[Dataset extract — start]

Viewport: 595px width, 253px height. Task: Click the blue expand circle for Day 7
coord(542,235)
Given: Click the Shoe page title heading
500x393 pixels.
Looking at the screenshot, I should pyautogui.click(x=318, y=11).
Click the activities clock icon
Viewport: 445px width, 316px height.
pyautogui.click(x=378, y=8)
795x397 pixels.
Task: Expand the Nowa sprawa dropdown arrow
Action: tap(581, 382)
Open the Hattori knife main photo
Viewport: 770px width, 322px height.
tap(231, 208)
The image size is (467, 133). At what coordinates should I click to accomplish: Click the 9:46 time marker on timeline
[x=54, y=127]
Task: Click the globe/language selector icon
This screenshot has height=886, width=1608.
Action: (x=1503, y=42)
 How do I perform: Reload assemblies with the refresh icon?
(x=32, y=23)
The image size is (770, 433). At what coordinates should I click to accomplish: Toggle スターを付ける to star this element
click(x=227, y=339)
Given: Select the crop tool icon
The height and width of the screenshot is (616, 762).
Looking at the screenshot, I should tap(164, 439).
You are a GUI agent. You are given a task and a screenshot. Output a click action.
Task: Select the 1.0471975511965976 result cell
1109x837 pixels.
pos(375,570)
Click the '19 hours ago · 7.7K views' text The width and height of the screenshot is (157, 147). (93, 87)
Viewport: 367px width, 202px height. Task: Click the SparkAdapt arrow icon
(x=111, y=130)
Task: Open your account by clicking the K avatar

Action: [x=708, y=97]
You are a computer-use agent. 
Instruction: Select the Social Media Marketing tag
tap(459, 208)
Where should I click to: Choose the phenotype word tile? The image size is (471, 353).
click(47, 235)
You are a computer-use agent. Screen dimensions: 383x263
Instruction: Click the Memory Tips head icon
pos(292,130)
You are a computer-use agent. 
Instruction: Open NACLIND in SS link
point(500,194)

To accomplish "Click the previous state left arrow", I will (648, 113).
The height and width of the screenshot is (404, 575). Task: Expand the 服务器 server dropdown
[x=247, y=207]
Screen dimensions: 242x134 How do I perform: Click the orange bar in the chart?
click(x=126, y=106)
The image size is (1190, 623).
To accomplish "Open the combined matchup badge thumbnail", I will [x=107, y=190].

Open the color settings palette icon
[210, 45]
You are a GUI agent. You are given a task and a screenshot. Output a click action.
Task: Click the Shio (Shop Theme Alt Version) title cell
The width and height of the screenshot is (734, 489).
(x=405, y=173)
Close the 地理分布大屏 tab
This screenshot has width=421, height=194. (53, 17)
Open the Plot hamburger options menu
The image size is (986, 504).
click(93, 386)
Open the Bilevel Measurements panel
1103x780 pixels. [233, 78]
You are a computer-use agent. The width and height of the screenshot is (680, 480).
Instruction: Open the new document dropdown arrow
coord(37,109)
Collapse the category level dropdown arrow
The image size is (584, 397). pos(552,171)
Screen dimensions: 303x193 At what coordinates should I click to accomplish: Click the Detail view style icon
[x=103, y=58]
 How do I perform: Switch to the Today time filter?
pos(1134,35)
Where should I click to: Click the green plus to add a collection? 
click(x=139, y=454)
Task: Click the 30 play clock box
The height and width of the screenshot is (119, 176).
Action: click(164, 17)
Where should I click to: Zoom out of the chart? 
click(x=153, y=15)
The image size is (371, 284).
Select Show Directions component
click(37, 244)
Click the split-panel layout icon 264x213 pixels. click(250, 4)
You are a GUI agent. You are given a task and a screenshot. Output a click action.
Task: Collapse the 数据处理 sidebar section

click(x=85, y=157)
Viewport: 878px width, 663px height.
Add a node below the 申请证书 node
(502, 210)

[Dataset extract — finish]

Work item: An exact copy of the lines above between the line holding "How do I perform: Switch" and the line holding "Task: Click the 30 play clock box", inclusive, is the whole answer.

Written reply:
 How do I perform: Switch to the Today time filter?
pos(1134,35)
Where should I click to: Click the green plus to add a collection? 
click(x=139, y=454)
Task: Click the 30 play clock box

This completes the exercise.